Yohana your way sounds very appealing too; but I do wish you would explain it a little bit more for the likes of me. I can understand what it isn't, but I don't know what it is.
School isn't compulsory Mystery although most parents choose to send their children to school ...education is compulsory from the term after a child's fifth birthday but that doesn't have to be in school. Parents could if they wished home ed or keep a child in a day nursery until Y1
Parents are required to ensure that a child receives efficient full-time education suitable to his or her age, ability and aptitude and to ensure that any special educational needs are met by attendance at school or otherwise.
Oh you caught me out again Msz!! Yes I know that, but I do want school, certainly in the later stages, but the way school selection and friendships work round here you really need to be there from the very early start. Flexi-schooling is legal, but not that desirable or possible. I don't think I would have had any quandaries with your school Msz!!
But what do you do instead of Letters and Sounds Msz. I know you have your own way of doing things. What is it?
Mystery, perhaps your teacher's reluctance to send 'readable' books home was rooted in the fear that the parents would use other methods than the prescribed to support their children in reading them. Or could it have been that the school did not have a good stock of decodable books and did not want children exposed to non-decodable ones? I have never come across a reception class that did not have some sort of reading or library initiative for home/school. However, I come across more schools sending home flashcards for GPCs before starting to send home books. My children used to bring home words from their reading books that we used to read and talk about and build sentences with, which actually got them up and running quite effectively. I used to talk through the phonics of the words when they were new, but there was a lot of whole word recognition in the mix as well. No doubt if they were in reception class now this practice would be frowned upon.Maizie, you are clearly very experienced with KS3 children, but do you have experience of early years?

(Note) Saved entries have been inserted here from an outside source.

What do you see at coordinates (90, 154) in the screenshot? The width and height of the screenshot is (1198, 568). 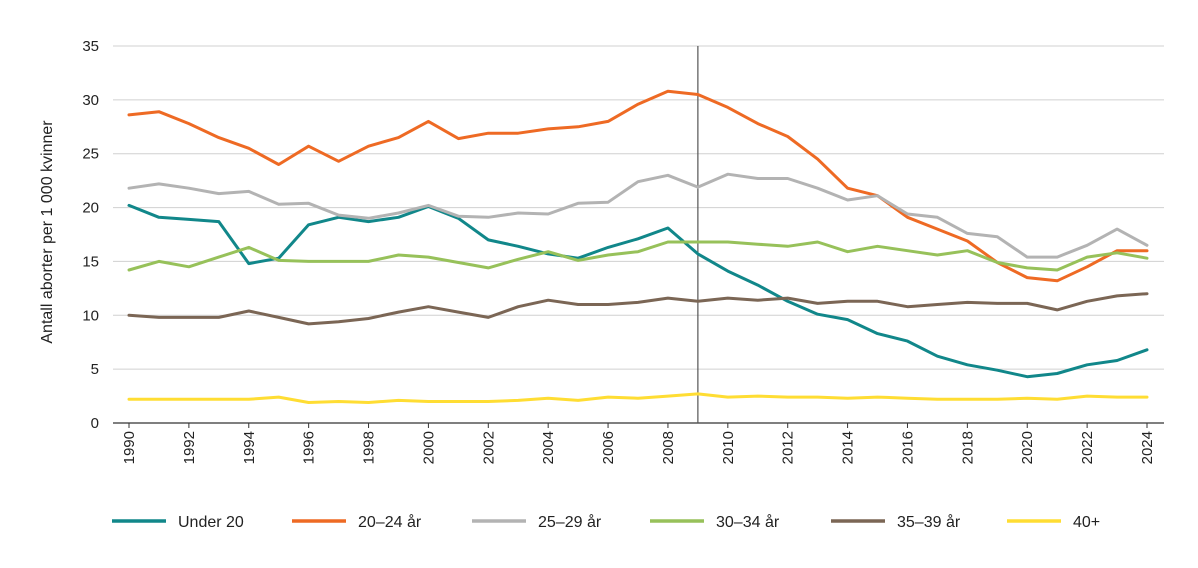 I see `y-tick-label: 25` at bounding box center [90, 154].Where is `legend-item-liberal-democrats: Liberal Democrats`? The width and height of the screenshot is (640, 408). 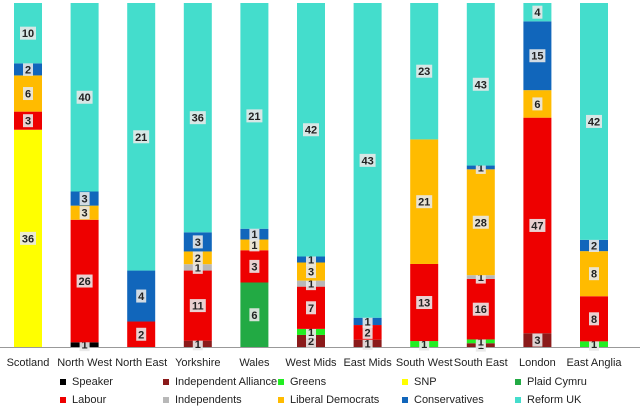 legend-item-liberal-democrats: Liberal Democrats is located at coordinates (328, 400).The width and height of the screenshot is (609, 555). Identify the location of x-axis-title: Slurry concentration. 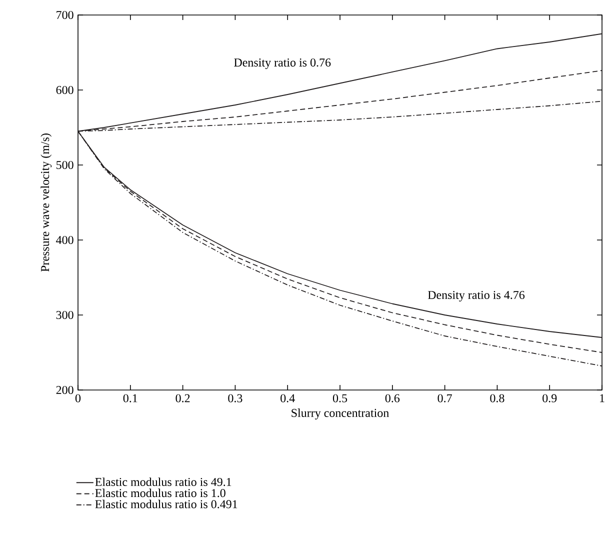
(340, 414). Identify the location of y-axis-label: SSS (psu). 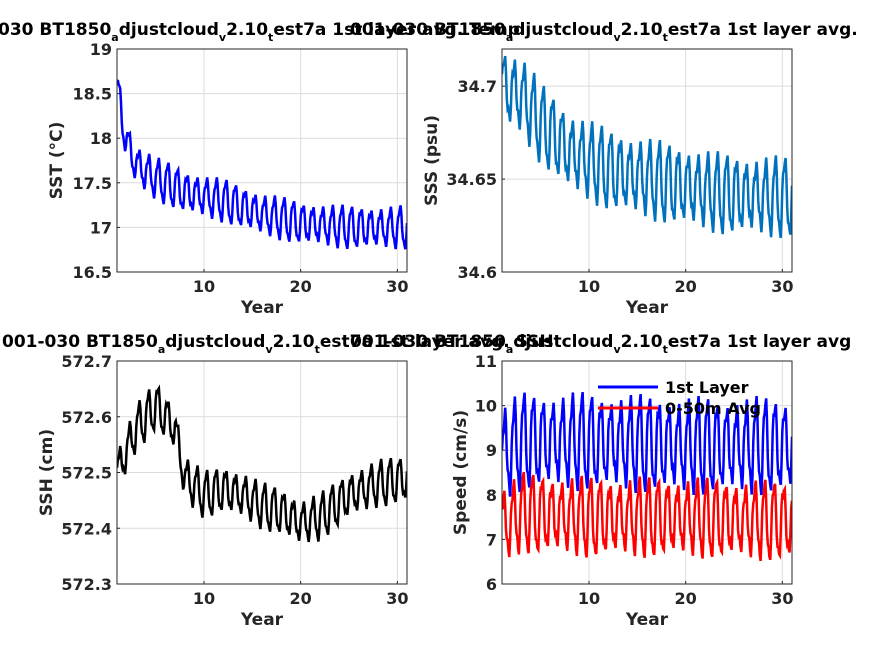
(432, 160).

I'm not convinced that the children you teach would have found it easy to pick up phonics in reception class, because I come across some children who do genuinely struggle. I think this is often because of immaturity. They are baffled by what phonics is and how it connects to reading words (they are bewildered by blending). I am not saying that these children will not eventually be able to learn to do these things, but that they get left behind in the race for reading. Going over and over the same ground their failure is constantly reinforced and they switch off. Coming to phonics at a slightly later stage might avoid this process. Just as when they have one to one with you in their new school environment you have a good chance of success. Although I wonder about a phonic approach to multi-syllabic words. A phonics-only approach is not effective in teaching children when and how to split words into syllables because the chunks you need to look out for are rarely isolated GPCs. I always find children are challenged by multisyllabic words because they try to work from left to right, right to the end and then blend all the sounds.
Three or four years ago my head released me to work with an independent literacy consultant (who is now on the matched funding list) to devise a programme tailored for our needs as a school based on what we knew worked for our children. We revised it last year after I left reception to lay down clear expectations for each teacher.
We actually teach multi-syllabic and compound words in nursery before we begin teaching letter sound correspondences.
I don't think that these children are so baffled by the reading process that teaching it has to be left until Y7!
Quite frankly I think it is rather odd to say that they are baffled in YR and then appear to be comfortable with the fact that they have been 'left behind' after that. Why isn't proper instruction put in place during the 6 years between YR and Y7?